• Requests
[A] Answer these from the GPU thread, one line each:
(i) On what date and at what time was the reply sent?
(ii) Which application must the GPU configuration work with?
(iii) How many CPUs do some server models need for V100 GP-GPUs to function?
[B] Pick up the GPU thread after its final line and write the next several lines.

• Page text

———

Re: Technical specifications for the V100 and GTX gpu cards

From: Souvik Sinha (souvik.sinha893_at_gmail.com)
Date: Fri Mar 20 2020 - 01:18:32 CDT

Sorry for the late reply.

Your response is really helpful. I have checked the mailing list and trying
to get around a suitable combination, 'politically' as well as
'economically'.

Thanks.

On Tue, 17 Mar 2020, 17:03 Axel Kohlmeyer, <akohlmey_at_gmail.com> wrote:

>
>
> On Tue, Mar 17, 2020 at 6:11 AM Souvik Sinha <souvik.sinha893_at_gmail.com>
> wrote:
>
>> Hi,
>> I am confused to choose a GPU card related configuration compatible with
>> the NAMD application.
>>
>> Some server models (e.g. DELL) specifically require at least two CPUs
>> for V100 GP-GPUs to be functional. I wish to know whether such a technical
>> limitation is also valid if the GTX1080 card is used instead of V100? I
>> mean is it a general specification or specific to the build of a card.

———

• Data extract
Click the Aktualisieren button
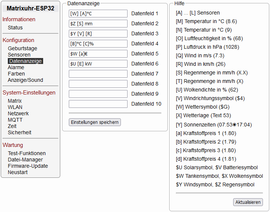This screenshot has height=212, width=270. click(x=248, y=202)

———

• Task-by-task outputs
[A]
(i) Fri Mar 20 2020, 01:18:32 CDT
(ii) NAMD
(iii) At least two

[B]
>>
>
> it is more of a "political" choice. vendors, especially upper tier
> vendors, will not support consumer grade graphics hardware for computing
> purposes and outside of hardware designated for desktop use. if they would
> do so, they would be subject of sanctions from the graphics hardware vendor
> (e.g. loss of a "partner" status which translates into all kinds of
> competitive disadvantages). also vendors like nvidia have been
> systematically and deliberately limiting access to "enterprise features" in
> software and driver support for consumer grade hardware (and in some case
> also the other way around, but that is outside the scope of this
> discussion).
>
> there are two typical major differences between consumer grade hardware
> (GeForce) and computing grade hardware (Tesla). 1) Consumer grade GPU chips
> are often just a mid-level version of the GPU chips used in Tesla (or
> high-end Quadro) devices and are thus have much fewer double precision
> capable floating-point units. 2) consumer grade GPU cards often have less
> RAM on the GPU cards and do not use/support ECC style RAM. Also, enterprise
> level hardware is more narrowly selected and more thoroughly tested.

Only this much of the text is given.